Happy New Year, everybody! My first review of 2016 is a bit of a follow up to my final review of 2015. In my last review, I mentioned that I have not yet found a better Aberlour than the A’Bunadh, but it is a bit out of my price range and hard to find here in Pennsylvania. But, what if I found a cask strength, Oloroso-matured single malt that could operate as a substitute? So, without further ado, here is my review of some Oloroso-matured whisky from The Glenlivet.
Traditionally, the Nàdurra lineup has been comprised of cask strength whiskies matured in (often first-fill, but occasionally refill) bourbon casks.

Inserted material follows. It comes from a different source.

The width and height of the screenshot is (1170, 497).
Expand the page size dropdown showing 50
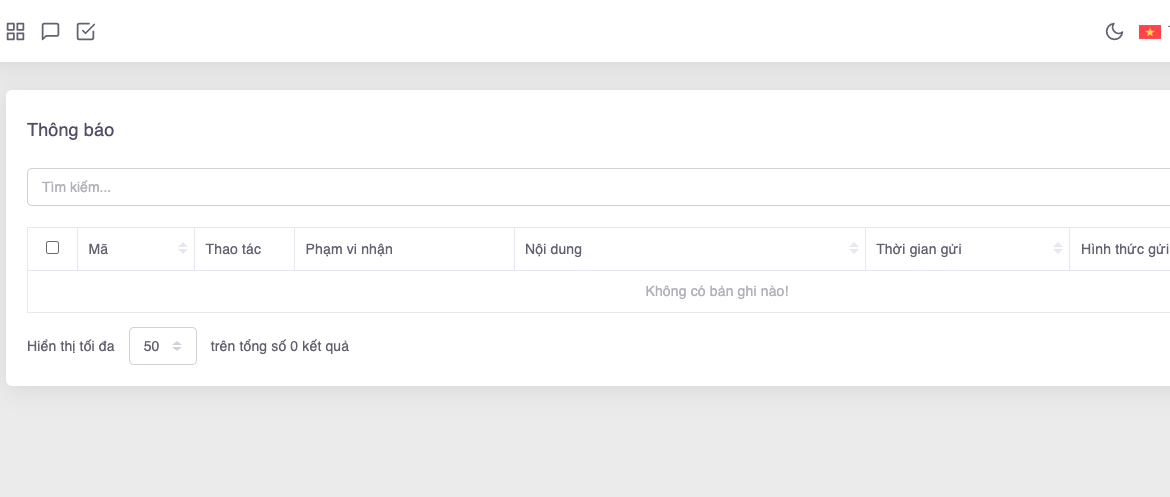163,346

However, The Glenlivet has recently different takes on their Nàdurra lineup over the last few years, and I am reviewing one such batch today. This review is of batch OL0614 (the final four digits are the bottling month/year), which is aged entirely in Oloroso casks and bottled without chill filtration. There is no age statement on this whisky, and comes in at a lovely 121.4 proof (60.7% abv).

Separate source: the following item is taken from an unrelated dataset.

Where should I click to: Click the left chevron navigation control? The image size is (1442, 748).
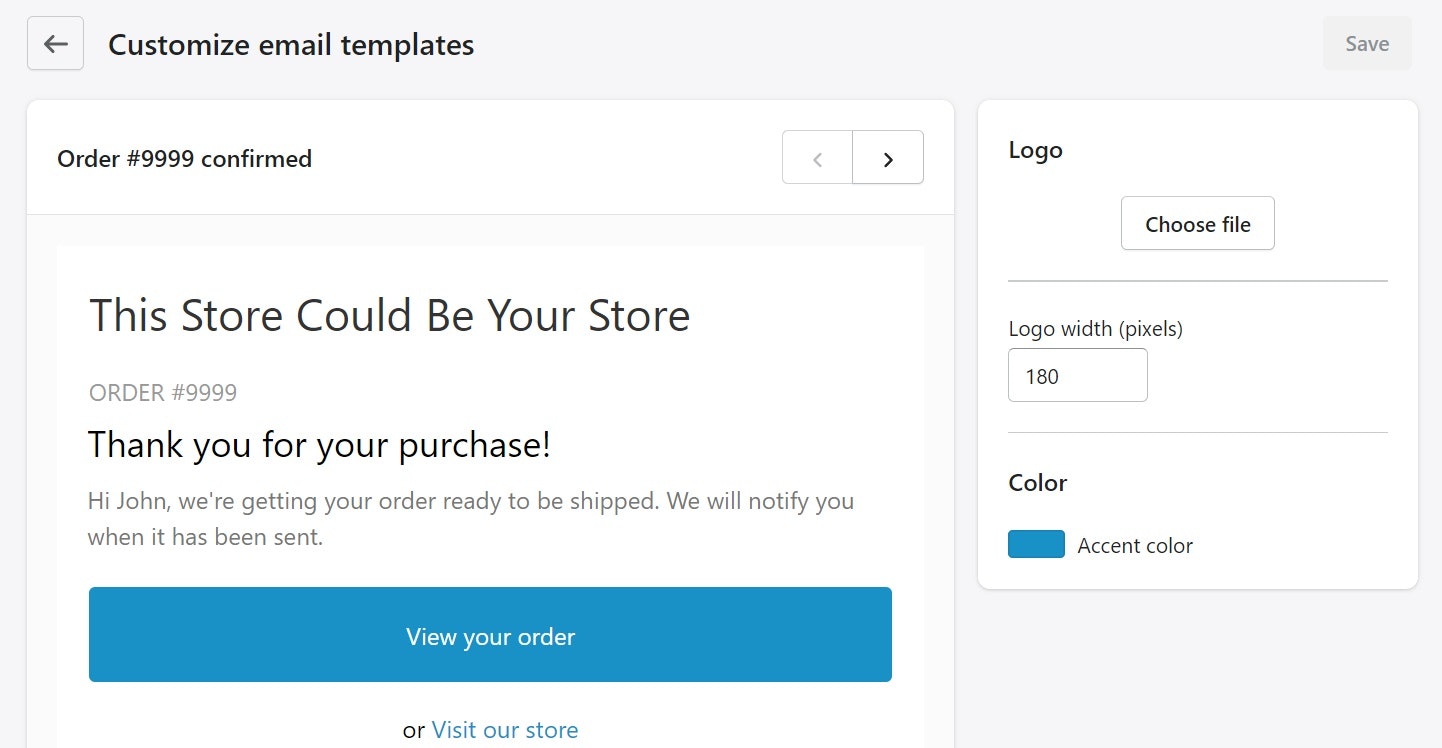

This is a rich, amber mahogany. The nose smells of Oloroso sherry, with macerated grapes, blackberry jam, and a slight hint of ginger and allspice. On the whole, it is a sweet, pleasing nose. The palate is medium-bodied, perhaps a little lighter on the entry than I was expecting. There are notes of sweet sherry, gingerbread, and drying oak present. It is a pleasing palate, although not an especially complex one. The finish is long and warming, with a wonderful puff of spiced pecans, along with sherry, mahogany, and gingerbread cookies. Water brings out a more intense sherried nose, and a more jammy, sticky palate. The finish doesn’t quite have the potency it does at cask strength, though.

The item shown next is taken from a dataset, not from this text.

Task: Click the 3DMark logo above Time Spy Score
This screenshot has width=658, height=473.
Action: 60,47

Overall, this is a nice, simple sherried single malt. It doesn’t have the depth, complexity, or intensity of some other sherried whiskies, but it is a great inculcation of the style. To be honest, there is just something missing here; I can’t put my finger on it, but this whisky just does not whisk me away to a magical land. It is good, for sure, but it does not live up to the Aberlour A’Bunadh for me. That said, if you’re looking for an introduction to a cask strength, sherried whisky, this is a very good start. My grade: B+/B. Price: $60-70/750ml. For a whisky at this strength, this is a good value buy to keep around your cabinet this winter.